*WORK INSTRUCTIONS*.
Beneath this line are the data; copy exactly the part of them that opens with the line containing "[button] (683, 24)" and closes with the line containing "studiphone Newsletter (414, 2226)", and only that part.

* * * * *

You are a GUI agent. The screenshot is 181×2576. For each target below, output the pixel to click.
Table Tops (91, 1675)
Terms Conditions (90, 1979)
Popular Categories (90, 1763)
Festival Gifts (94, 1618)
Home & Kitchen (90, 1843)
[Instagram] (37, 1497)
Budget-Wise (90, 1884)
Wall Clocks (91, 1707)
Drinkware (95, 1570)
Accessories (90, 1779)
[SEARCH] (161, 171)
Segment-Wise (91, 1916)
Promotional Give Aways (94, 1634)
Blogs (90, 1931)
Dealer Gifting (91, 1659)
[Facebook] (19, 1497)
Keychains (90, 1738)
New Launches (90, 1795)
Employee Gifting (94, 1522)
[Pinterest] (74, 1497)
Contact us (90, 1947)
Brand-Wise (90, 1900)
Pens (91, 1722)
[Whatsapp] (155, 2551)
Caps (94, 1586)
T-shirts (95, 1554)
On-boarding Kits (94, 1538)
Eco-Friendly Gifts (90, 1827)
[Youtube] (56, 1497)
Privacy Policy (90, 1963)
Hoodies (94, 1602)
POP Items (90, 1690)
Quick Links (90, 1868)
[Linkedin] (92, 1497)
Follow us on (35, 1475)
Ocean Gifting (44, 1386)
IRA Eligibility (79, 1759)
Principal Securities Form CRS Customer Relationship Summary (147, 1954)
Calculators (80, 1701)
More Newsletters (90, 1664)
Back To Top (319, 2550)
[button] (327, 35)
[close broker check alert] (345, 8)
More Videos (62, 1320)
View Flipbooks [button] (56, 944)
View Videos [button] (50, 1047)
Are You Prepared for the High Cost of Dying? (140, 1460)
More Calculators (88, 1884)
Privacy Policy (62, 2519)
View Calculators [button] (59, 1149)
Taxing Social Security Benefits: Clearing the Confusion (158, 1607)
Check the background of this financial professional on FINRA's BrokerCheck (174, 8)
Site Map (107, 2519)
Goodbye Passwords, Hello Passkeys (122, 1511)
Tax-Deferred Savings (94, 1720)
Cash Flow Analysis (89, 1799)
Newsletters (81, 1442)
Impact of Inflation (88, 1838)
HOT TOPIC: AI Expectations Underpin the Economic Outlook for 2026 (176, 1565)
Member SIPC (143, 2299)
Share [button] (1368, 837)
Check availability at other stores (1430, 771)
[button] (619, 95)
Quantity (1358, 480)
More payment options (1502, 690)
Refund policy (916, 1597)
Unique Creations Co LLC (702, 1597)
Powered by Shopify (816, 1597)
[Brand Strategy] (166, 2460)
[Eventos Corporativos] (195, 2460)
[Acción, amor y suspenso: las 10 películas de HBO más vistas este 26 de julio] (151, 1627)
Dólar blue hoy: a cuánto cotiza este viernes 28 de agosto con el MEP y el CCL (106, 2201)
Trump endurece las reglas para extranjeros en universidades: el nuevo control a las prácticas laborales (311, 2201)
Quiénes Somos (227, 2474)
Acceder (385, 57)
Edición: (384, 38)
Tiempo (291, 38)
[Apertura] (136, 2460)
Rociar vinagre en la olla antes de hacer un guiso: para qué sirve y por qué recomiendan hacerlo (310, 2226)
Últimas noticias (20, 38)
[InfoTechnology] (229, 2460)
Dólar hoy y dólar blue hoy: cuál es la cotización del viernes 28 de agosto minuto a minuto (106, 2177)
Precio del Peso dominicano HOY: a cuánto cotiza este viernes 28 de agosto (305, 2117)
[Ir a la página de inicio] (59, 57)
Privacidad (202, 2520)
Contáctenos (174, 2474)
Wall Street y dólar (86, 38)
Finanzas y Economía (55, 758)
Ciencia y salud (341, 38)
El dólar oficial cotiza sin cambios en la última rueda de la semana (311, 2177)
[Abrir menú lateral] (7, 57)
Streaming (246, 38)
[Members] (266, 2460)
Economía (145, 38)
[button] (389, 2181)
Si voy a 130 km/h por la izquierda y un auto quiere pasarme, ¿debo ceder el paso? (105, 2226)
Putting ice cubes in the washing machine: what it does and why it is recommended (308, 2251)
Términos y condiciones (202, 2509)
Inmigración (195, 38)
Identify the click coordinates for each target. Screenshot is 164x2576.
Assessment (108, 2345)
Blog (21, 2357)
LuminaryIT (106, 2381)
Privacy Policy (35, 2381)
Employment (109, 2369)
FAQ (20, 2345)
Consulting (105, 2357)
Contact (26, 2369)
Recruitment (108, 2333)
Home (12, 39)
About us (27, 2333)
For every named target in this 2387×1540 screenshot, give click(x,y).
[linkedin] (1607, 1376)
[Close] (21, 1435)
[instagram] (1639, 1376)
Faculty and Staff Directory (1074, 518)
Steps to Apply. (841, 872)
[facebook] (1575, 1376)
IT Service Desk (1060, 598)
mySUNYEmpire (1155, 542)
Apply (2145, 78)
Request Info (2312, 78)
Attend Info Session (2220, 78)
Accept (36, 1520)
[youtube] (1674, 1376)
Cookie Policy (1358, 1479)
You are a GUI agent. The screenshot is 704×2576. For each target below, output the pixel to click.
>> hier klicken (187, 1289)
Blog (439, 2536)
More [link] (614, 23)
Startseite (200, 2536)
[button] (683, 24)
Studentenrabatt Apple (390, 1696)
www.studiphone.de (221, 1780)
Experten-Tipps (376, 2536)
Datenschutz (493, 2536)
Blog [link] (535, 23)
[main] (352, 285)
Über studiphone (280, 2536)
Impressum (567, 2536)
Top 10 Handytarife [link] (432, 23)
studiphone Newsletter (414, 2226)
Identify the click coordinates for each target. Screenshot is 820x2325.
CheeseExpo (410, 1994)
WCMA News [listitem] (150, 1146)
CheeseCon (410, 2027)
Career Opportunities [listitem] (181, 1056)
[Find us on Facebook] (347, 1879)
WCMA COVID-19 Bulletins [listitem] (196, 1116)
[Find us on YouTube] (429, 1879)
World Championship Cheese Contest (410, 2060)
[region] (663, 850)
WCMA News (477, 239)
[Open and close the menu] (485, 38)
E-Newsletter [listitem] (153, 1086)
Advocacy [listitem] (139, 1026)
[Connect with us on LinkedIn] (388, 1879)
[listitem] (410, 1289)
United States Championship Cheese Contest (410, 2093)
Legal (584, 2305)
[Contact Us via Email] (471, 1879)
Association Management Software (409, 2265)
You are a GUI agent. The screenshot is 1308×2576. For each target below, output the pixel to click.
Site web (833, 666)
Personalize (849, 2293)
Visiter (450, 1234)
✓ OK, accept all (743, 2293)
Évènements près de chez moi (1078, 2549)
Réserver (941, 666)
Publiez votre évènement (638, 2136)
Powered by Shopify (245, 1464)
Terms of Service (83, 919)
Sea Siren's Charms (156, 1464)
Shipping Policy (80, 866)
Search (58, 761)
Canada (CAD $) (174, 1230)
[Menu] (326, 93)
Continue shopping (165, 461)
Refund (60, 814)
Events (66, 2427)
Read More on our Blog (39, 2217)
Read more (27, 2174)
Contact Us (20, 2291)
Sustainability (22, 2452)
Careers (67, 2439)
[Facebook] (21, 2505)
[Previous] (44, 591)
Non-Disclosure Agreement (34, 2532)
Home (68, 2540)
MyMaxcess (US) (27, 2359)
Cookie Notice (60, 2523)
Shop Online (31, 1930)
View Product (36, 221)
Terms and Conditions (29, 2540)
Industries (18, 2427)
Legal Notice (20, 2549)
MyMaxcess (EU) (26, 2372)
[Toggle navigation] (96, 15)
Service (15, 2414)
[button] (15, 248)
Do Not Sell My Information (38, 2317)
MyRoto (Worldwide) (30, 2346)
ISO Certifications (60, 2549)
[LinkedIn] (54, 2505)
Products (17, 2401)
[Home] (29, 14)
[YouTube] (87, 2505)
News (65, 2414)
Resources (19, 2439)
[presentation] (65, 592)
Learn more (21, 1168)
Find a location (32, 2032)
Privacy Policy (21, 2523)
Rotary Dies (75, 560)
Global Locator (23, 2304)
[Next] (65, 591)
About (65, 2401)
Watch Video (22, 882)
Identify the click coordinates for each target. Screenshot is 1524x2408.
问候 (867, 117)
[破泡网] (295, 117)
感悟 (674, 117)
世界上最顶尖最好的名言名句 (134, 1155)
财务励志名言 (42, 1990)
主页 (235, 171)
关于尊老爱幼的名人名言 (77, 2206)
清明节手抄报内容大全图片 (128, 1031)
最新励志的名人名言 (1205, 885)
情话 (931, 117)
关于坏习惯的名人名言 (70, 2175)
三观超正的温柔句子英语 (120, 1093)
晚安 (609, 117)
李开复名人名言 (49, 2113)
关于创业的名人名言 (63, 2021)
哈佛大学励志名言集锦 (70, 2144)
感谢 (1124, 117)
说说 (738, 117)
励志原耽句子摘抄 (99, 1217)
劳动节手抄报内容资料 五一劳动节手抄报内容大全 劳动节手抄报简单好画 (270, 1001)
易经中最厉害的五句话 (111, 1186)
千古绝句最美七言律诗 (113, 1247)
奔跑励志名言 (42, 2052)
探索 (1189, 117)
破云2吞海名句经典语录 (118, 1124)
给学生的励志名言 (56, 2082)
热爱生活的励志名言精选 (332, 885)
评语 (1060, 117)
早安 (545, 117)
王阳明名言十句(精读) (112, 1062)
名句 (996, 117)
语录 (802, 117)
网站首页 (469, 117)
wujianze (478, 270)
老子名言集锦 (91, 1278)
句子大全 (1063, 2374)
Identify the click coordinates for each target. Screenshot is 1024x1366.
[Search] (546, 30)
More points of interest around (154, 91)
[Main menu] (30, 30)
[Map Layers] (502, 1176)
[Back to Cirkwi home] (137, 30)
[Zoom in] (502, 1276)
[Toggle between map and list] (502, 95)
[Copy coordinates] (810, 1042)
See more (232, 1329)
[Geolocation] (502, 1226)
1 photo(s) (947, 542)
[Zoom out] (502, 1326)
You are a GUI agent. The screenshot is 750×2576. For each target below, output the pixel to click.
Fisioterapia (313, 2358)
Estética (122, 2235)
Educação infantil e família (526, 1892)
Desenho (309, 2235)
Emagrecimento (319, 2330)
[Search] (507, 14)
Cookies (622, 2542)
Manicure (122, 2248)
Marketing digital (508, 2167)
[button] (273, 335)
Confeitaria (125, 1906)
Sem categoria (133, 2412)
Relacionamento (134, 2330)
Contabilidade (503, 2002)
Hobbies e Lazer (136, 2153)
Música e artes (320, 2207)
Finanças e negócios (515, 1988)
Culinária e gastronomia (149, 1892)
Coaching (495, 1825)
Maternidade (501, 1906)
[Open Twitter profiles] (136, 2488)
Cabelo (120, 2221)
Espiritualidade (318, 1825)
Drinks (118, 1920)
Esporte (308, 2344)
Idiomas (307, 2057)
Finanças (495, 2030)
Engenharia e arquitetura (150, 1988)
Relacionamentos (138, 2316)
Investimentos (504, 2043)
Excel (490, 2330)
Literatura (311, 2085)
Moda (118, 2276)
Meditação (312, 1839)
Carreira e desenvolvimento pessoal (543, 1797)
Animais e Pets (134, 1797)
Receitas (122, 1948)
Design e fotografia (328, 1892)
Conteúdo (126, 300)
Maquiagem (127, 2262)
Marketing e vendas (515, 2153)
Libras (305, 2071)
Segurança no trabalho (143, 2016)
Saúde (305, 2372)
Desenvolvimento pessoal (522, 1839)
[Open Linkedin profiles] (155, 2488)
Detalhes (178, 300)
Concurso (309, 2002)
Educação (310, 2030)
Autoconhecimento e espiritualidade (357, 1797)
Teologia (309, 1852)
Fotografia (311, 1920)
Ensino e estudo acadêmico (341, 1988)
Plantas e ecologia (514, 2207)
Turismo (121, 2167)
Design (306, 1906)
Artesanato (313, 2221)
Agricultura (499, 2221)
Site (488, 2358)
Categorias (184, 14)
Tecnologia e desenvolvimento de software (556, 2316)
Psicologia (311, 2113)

* * * * *

*THE ANSWER*.
[button] (683, 24)
Studentenrabatt Apple (390, 1696)
www.studiphone.de (221, 1780)
Experten-Tipps (376, 2536)
Datenschutz (493, 2536)
Blog [link] (535, 23)
[main] (352, 285)
Über studiphone (280, 2536)
Impressum (567, 2536)
Top 10 Handytarife [link] (432, 23)
studiphone Newsletter (414, 2226)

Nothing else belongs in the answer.